Q395 Graham Stringer: As to whether
there is any current work going on?
Dawn Primarolo: Indeed.
Q396 Graham Stringer: This is a very
difficult question, but do you believe that foetal pain should
be considered when considering the upper time limit on abortion?
Is it an issue as opposed to viability or vitality?
Dr Adshead: I think, as the Minister
has already said, the Royal College of Obstetricians and Gynaecologists
recommends that foeticide occurs before an abortion is performed
so that, if there is any doubt on the gestational age, a cautionary
principle applies so that abortions carried out above 22 weeks
ensure that there could be no foetal pain. That does not take
away from the fact that the evidence suggests that foetal pain
is not felt before 26 weeks, but we would support obviously ensuring
that there is no possibility of foetal pain.

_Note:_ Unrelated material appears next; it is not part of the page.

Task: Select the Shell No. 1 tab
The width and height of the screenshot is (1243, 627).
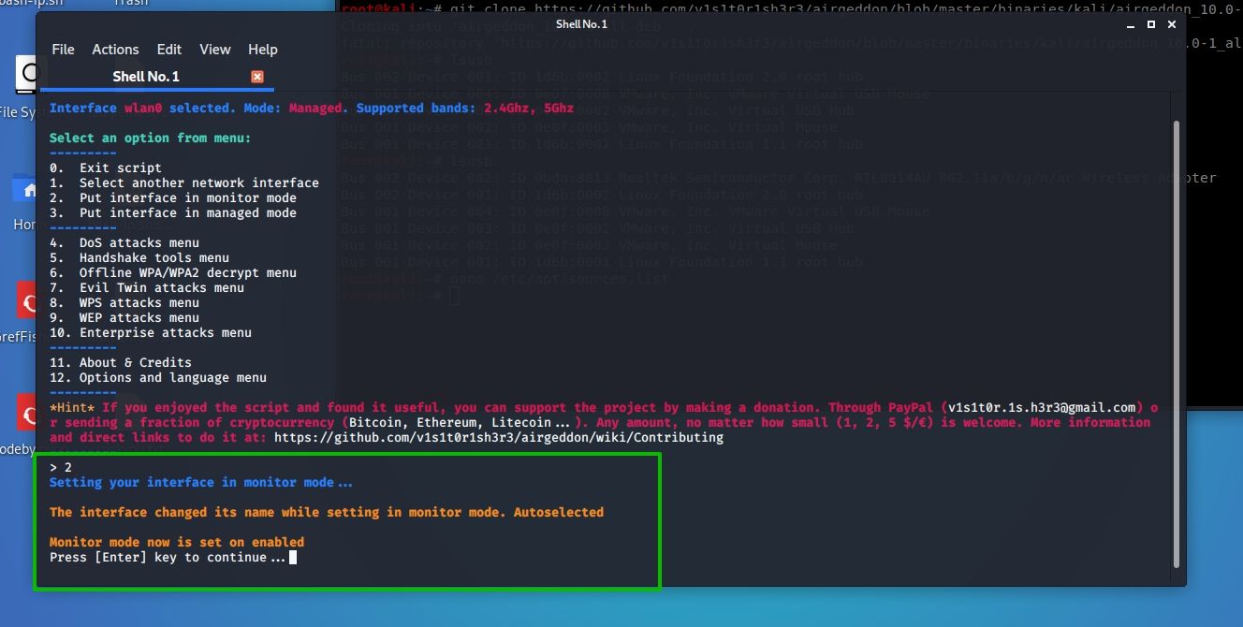Action: pyautogui.click(x=146, y=77)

Q397 Chairman: Are you saying that
if in fact your research, which you are going to let us know about
tomorrow, demonstrates that foetal pain is a distinct possibility,
say, at 22 weeks, that would immediately trigger a change in your
guidelines?
Dr Adshead: No, I do not think
it would. I think foetal pain is separate from viability and the
child's ability to be born alive and the implications for long-term
disability.
Q398 Chairman: I am just trying to
clarify that.
Dr Adshead: What I was saying
is that I think it is critical absolutely we take the precautionary
approach of ensuring that foetal pain is not part of the abortion
procedure because clearly we would not want that to happen and
we fully support the Royal College of Obstetricians and Gynaecologists'
guidelines on this.
Q399 Mrs Dorries: Many people would
think that foetal pain was an issue in terms of the upper limit
because foetal pain indicates that the foetus may be sentient
at that point. Is the Minister aware, or the Deputy Chief Medical
Officer, of the work done by Dr Anand and is the Minister aware
of the report which was put before Congress last week, the scientific
appraisal of foetal pain and conscious, sensory perception which
looked into this complete issue? The RCOG website, and I note
your comments that you take your advice from the RCOG, Dr Anand
is probably the world's leading authority on foetal pain and yet
the RCOG queried who he was on their website this week, which
is certainly surprising to many people.
Dawn Primarolo: I think I made
it clear at the beginning that all of the evidence as we take
it forward is looking at the consensus of opinion and some of
these areas are extremely difficult and this one is. As Fiona
has said, the current position of the Government rests on the
advice we have now and erring on the side of caution with regard
to procedures and what we will need to do, because this is an
issue that is raised, is to ensure that we have the latest research
and evidence and that we are able to give ourselves a position
that is based on the consensus. Sometimes, people want us to look
at experience abroad and then at other times they do not want
us to, depending on what the subject is, so to drive that middle
route. I absolutely am not disagreeing with what you are saying
and I am saying that that is what we seek to do, but that is the
constraint that we are operating under.